2. An underseat stowage tray as defined in claim 1 and further comprising raised formations defined on contacting surfaces between the tray and the rails for preventing rattling of the tray with respect to the rails.
3. An underseat stowage tray as defined in claim 1 wherein the tray is formed as a Plastic part and further comprising raised formations integrally formed with the tray engageable with the rails for preventing rattling of the tray with respect to the rails.
4. An underseat stowage tray as defined in claim 1 wherein the seat base and the rails are formed as plastic parts and the rails are fixedly secured by heating to the seat base.
5. An underseat stowage tray as defined in claim 4 wherein the tray is formed as a plastic part and further comprising raised formations integrally formed with the tray engageable with the rails for preventing rattling of the tray with respect to the rails.
6. An underseat stowage tray arrangement for a seat of a motor vehicle, the arrangement comprising:
a seat base positioned on the underside of the seat;
a pair of spaced, longitudinally extending rails fixedly secured to the seat base;
a tray slidably received by the rails for movement with respect to the seat between a rearward closed position and an extreme forward position;
means operatively disposed between the tray and the rails to permit tipping movement of the front of the tray upon movement to the extreme forward position;
a spring secured to at least one of the rails;
flange portions formed on the tray and slidable received in the rails and having portions engageable with the spring; and
a plurality of notches formed in the at least one of the flange portions slidingly engaged with the at least one rail engageable with the spring to:
hold the tray in the closed position;
release the tray form the closed position solely upon forward movement of the tray;
hold the tray in a position intermediate the closed position and the extreme forward position;
release the tray from the intermediate position solely upon rearward movement of the tray, and
permit disengagement of the tray from the rails.
7. An underseat stowage tray arrangement for a seat of a motor vehicle, the arrangement comprising:
a seat base positioned on the underside of the seat;
a pair of spaced, longitudinally extending rails fixedly secured to the seat base;
a tray slidably received by the rails for movement with respect tot he seat between a rearward closed position and an extreme forward position;
means operatively disposed between the tray and the rails to permit tipping movement of the front of the tray only upon movement to the extreme forward position; and
a spring secured to at lest one of the rails and engaging portions of the tray slidably received in the at least one rail, the spring being manually operable to permit the tray to be disengaged from the rails.
Description

This application is a continuation of application Ser. No. 07/290,121, filed Dec. 27, 1988 now abandoned.

BACKGROUND OF THE INVENTION

This invention relates to a stowage tray, particularly an underseat stowage tray for use in a motor vehicle.

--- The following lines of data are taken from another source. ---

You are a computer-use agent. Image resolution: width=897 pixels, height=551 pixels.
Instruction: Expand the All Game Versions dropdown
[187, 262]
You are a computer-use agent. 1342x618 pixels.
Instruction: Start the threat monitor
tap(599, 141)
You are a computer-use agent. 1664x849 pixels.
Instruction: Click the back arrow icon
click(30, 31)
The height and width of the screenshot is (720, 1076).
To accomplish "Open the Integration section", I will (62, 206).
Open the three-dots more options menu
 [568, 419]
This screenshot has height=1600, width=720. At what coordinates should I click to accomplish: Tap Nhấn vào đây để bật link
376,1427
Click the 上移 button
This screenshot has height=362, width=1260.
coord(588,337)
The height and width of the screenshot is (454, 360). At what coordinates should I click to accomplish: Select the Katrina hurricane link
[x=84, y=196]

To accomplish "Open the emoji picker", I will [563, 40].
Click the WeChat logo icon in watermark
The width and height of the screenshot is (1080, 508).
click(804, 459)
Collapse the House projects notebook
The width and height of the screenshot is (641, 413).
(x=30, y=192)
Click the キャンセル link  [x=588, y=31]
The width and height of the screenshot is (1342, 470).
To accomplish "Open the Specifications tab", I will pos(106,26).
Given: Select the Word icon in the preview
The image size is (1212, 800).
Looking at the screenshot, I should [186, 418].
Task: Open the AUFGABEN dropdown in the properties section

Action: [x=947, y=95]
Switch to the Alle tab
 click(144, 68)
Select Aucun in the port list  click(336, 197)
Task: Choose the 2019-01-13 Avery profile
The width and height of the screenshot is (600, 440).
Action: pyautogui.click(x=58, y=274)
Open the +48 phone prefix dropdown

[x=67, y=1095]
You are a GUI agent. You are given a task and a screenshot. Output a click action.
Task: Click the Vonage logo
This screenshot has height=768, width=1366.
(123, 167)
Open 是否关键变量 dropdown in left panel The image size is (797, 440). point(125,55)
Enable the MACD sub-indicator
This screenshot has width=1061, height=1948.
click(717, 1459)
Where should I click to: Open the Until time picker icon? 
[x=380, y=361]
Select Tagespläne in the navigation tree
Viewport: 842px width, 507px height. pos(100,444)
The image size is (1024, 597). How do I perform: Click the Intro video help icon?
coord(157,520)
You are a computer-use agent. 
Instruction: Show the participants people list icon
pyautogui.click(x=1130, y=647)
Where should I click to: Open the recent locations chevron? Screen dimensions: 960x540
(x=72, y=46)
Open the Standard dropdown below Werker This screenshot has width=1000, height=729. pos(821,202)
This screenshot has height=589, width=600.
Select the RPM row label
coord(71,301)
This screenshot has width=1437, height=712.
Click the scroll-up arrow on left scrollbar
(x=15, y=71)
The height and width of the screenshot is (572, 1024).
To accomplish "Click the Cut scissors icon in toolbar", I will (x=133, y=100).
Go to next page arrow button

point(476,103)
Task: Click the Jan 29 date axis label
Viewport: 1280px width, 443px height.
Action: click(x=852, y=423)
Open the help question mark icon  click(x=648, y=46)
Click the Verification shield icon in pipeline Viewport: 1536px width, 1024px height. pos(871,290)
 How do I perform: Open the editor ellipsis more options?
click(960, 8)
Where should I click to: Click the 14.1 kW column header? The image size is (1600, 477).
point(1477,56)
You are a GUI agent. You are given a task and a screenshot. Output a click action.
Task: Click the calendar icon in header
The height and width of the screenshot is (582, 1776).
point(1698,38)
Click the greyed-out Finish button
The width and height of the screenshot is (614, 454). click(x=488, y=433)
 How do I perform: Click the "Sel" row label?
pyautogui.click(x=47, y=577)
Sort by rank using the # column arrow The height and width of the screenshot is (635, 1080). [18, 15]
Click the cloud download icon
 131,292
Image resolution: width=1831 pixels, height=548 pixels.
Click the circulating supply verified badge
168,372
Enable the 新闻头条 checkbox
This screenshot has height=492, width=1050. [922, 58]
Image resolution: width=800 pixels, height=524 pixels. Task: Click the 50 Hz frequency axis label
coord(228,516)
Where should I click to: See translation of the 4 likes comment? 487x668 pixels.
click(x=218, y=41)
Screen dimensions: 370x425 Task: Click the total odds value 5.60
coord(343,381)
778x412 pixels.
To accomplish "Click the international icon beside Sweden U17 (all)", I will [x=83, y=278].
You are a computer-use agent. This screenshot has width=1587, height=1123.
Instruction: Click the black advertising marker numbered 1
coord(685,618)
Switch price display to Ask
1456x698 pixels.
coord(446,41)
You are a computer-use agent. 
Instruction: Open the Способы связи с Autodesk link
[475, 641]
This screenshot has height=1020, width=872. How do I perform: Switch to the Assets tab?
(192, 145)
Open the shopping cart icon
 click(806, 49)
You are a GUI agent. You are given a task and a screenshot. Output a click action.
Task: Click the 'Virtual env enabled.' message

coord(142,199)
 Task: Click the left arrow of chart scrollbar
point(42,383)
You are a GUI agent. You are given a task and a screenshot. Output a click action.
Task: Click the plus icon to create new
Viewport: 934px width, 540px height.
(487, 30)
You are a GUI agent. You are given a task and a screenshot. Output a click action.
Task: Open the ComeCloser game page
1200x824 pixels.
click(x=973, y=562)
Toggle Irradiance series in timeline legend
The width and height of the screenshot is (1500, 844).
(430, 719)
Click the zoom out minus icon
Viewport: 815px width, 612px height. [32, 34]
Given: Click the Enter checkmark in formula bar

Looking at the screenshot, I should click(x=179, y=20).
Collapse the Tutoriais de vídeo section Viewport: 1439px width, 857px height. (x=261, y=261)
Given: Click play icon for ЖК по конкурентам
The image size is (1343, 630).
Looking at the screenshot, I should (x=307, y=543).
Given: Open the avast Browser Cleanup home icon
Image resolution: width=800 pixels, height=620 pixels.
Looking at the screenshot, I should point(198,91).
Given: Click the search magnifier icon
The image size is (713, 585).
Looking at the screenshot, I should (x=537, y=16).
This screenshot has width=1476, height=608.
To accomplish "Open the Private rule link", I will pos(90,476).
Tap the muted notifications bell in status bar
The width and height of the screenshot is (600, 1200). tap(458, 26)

Underseat stowage trays are known, but generally their storage capacity is limited and the accessibility of objects stored in the tray is poor.

SUMMARY OF THE INVENTION

It is accordingly an object of the present invention to provide an underseat stowage tray that has increased storage capacity and improved accessibility.

According to a feature of the present invention, there is provided an underseat stowage tray arrangement for use in a motor vehicle including a tray and a pair of rails, the rails being adapted to be secured below a vehicle seat and to receive opposite sides of the tray so that the tray is guided by the rails for backwards and forwards sliding movement, and wherein the tray and the rails are so formed that once the tray has been slid forward, the front edge of the tray can be tipped downwards to facilitate loading and unloading of the tray.

According to another feature of the present invention, the rails are preferably made of plastic material so that they can be heat staked to the underside of a seat which has a plastic base.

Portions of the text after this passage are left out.